→ **ABOUT THIS TASK**
The listing below holds a line with "Last Name (106, 870)" and a later line with "Image resolution: width=108, height=2576.". Write out those two lines and every line between them, exactly, and nothing else.

→ **AVAILABLE DATA**

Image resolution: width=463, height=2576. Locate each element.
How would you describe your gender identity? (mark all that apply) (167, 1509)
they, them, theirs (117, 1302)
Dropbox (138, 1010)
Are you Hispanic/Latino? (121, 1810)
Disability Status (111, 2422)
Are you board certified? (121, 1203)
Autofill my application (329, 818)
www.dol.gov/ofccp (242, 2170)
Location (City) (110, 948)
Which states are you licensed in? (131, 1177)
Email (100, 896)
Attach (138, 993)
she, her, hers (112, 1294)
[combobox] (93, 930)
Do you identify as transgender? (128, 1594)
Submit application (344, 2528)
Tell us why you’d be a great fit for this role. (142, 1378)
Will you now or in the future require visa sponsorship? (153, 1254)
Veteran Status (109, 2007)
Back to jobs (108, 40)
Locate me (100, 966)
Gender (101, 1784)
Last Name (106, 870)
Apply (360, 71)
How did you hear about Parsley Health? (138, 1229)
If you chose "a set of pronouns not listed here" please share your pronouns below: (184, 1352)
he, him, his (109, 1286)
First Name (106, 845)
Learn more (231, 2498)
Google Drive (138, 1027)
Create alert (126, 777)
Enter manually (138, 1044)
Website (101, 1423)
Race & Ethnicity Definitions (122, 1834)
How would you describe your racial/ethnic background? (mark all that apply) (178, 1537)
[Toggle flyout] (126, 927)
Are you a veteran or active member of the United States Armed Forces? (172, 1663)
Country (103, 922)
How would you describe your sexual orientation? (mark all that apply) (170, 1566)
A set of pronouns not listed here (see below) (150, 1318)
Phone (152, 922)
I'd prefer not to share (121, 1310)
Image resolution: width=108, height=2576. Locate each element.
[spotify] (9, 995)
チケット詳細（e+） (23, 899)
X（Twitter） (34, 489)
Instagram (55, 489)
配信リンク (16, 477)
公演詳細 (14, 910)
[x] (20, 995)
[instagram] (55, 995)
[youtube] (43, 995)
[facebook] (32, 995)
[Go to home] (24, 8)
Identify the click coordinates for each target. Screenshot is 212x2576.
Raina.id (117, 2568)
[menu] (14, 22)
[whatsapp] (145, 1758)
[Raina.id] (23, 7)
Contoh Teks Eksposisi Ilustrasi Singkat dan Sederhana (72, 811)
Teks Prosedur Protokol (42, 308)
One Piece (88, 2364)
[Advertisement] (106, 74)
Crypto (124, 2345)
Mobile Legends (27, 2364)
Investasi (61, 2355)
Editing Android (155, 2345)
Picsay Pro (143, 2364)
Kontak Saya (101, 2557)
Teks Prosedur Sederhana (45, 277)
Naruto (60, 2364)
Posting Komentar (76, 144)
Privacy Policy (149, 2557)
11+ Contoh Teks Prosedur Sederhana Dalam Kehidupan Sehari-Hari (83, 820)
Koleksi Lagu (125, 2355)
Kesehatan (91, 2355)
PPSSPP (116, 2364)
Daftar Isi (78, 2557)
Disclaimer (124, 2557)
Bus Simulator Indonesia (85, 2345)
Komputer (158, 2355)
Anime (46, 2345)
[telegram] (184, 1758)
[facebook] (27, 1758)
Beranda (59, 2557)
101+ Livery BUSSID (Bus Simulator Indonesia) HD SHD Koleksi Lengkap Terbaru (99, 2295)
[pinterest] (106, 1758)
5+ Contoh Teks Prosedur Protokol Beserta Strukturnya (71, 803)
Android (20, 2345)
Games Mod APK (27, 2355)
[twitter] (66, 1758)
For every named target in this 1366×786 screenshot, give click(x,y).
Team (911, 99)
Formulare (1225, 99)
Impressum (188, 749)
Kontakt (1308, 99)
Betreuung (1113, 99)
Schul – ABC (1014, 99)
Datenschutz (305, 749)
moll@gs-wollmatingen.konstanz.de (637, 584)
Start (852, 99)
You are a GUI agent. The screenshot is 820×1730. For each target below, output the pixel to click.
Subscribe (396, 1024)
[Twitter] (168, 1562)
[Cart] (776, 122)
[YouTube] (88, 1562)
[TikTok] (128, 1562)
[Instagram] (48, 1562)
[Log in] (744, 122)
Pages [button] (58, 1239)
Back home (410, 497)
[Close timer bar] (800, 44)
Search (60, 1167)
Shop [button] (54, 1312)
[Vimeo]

→ **RESULT FOR THIS TASK**
Last Name (106, 870)
Apply (360, 71)
How did you hear about Parsley Health? (138, 1229)
If you chose "a set of pronouns not listed here" please share your pronouns below: (184, 1352)
he, him, his (109, 1286)
First Name (106, 845)
Learn more (231, 2498)
Google Drive (138, 1027)
Create alert (126, 777)
Enter manually (138, 1044)
Website (101, 1423)
Race & Ethnicity Definitions (122, 1834)
How would you describe your racial/ethnic background? (mark all that apply) (178, 1537)
[Toggle flyout] (126, 927)
Are you a veteran or active member of the United States Armed Forces? (172, 1663)
Country (103, 922)
How would you describe your sexual orientation? (mark all that apply) (170, 1566)
A set of pronouns not listed here (see below) (150, 1318)
Phone (152, 922)
I'd prefer not to share (121, 1310)
Image resolution: width=108, height=2576. Locate each element.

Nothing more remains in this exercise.